:: Textabschnitt ::
☆ ☆ ☆ ☆ ☆

Europas Halbleiter-Programm
Auch die EU arbeitet daran, mehr für seine Unabhängigkeit von Chip-Produzenten zu tun und plant, mehr für die eigene Halbleiter-Industrie zu tun. Mit ihrem European Chips Act will die EU-Kommission die Chipindustrie mit öffentlichen Mitteln in Höhe von 43 Milliarden Euro unterstützen. Das Ziel: der Anteil Europas an der weltweiten Chipproduktion soll bis 2030 von knapp zehn auf 20 Prozent verdoppelt werden. Die geplante Ansiedlung einer riesigen Chip-Fabrik des US-Konzerns Intel in Magdeburg (Bundesland Sachsen-Anhalt) ist ein Schritt auf diesem Weg.
Bis es soweit ist, kommt niemand an Taiwan vorbei: Denn hier werden nach Angaben des US-Branchenverbands Semiconductor Industry Association mehr als 90 Prozent der weltweit produzierten High End-Chips hergestellt - und TSMC hat daran mit Abstand den größten Anteil.

☆ ☆ ☆ ☆ ☆

:: Aufgabe A ::
Nennen Sie alle Prozentangaben, die der Textabschnitt über das europäische Halbleiter-Programm enthält.
:: Aufgabe B ::
Prüfen Sie anhand des Textabschnitts über das europäische Halbleiter-Programm, ob die folgenden Aussagen zutreffen:
(i) Die EU-Kommission will die Chipindustrie mit öffentlichen Mitteln von 43 Milliarden Euro unterstützen.
(ii) Intel plant eine große Chip-Fabrik in Dresden.
(iii) Von den in Taiwan hergestellten High End-Chips entfällt auf TSMC der größte Anteil.
:: Aufgabe C ::
Entnehmen Sie dem Textabschnitt über das europäische Halbleiter-Programm wörtlich die Stelle, die mit "Bis es soweit" beginnt und bis einschließlich "den größten Anteil." reicht.
Die Einträge stammen aus einer anderen Quelle als der Textabschnitt.

☆ ☆ ☆ ☆ ☆

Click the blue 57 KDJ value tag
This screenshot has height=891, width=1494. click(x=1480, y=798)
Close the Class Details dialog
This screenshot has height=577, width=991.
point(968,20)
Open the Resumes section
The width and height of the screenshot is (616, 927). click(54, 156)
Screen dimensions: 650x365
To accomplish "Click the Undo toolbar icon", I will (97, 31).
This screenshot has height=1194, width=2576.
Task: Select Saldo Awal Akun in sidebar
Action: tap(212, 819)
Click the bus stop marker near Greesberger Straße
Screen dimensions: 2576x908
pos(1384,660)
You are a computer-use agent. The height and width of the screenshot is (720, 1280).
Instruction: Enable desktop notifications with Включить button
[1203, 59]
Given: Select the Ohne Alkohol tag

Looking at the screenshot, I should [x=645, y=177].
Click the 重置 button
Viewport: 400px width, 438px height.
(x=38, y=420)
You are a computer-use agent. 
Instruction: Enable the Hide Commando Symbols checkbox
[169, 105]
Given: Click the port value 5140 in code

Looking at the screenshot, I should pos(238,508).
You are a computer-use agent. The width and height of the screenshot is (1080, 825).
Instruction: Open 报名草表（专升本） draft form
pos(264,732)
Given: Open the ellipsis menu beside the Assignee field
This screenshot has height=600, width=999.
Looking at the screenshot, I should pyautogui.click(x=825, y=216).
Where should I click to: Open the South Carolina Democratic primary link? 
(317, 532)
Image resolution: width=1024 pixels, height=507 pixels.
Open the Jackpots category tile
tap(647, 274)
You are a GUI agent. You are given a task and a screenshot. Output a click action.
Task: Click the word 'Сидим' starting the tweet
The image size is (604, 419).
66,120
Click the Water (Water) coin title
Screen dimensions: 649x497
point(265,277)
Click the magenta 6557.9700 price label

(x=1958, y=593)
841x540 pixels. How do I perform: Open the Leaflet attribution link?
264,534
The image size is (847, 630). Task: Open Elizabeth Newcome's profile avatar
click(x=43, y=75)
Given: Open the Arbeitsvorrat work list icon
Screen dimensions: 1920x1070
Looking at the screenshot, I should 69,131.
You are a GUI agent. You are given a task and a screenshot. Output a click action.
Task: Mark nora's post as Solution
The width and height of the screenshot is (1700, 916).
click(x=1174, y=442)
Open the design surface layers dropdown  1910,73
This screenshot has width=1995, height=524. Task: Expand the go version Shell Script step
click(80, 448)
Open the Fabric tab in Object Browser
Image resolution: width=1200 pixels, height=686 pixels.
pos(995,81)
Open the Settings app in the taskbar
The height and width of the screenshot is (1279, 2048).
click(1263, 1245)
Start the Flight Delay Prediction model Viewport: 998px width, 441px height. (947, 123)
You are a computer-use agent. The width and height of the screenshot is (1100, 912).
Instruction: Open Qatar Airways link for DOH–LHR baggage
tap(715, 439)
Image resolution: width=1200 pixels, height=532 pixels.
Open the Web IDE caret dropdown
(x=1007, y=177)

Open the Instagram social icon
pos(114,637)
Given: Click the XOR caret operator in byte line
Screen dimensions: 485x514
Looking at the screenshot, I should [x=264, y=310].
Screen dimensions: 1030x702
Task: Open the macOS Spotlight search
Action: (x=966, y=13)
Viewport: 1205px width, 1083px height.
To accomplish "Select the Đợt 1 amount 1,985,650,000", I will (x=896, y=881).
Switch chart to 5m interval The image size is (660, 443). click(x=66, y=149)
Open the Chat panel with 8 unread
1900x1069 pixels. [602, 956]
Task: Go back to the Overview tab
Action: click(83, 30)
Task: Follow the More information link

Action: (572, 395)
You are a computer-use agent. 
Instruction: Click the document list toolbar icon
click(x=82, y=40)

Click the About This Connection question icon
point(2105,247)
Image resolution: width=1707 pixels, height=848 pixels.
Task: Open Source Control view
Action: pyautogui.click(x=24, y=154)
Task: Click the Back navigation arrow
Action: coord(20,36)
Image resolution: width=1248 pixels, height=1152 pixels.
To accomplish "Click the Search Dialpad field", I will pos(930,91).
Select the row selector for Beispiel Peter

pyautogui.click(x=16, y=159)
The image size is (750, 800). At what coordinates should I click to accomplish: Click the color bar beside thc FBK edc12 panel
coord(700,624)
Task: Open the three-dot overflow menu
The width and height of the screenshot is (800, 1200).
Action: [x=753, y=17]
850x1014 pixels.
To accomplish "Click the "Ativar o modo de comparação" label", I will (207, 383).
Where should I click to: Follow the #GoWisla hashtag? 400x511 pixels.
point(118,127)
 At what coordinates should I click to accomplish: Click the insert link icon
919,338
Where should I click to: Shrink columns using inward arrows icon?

☆ ☆ ☆ ☆ ☆

:: Lösung A ::
- knapp zehn Prozent
- 20 Prozent
- mehr als 90 Prozent

:: Lösung B ::
(i) Ja: „Mit ihrem European Chips Act will die EU-Kommission die Chipindustrie mit öffentlichen Mitteln in Höhe von 43 Milliarden Euro unterstützen.“
(ii) Nein: „Die geplante Ansiedlung einer riesigen Chip-Fabrik des US-Konzerns Intel in Magdeburg (Bundesland Sachsen-Anhalt)“
(iii) Ja: „und TSMC hat daran mit Abstand den größten Anteil.“

:: Lösung C ::
Bis es soweit ist, kommt niemand an Taiwan vorbei: Denn hier werden nach Angaben des US-Branchenverbands Semiconductor Industry Association mehr als 90 Prozent der weltweit produzierten High End-Chips hergestellt - und TSMC hat daran mit Abstand den größten Anteil.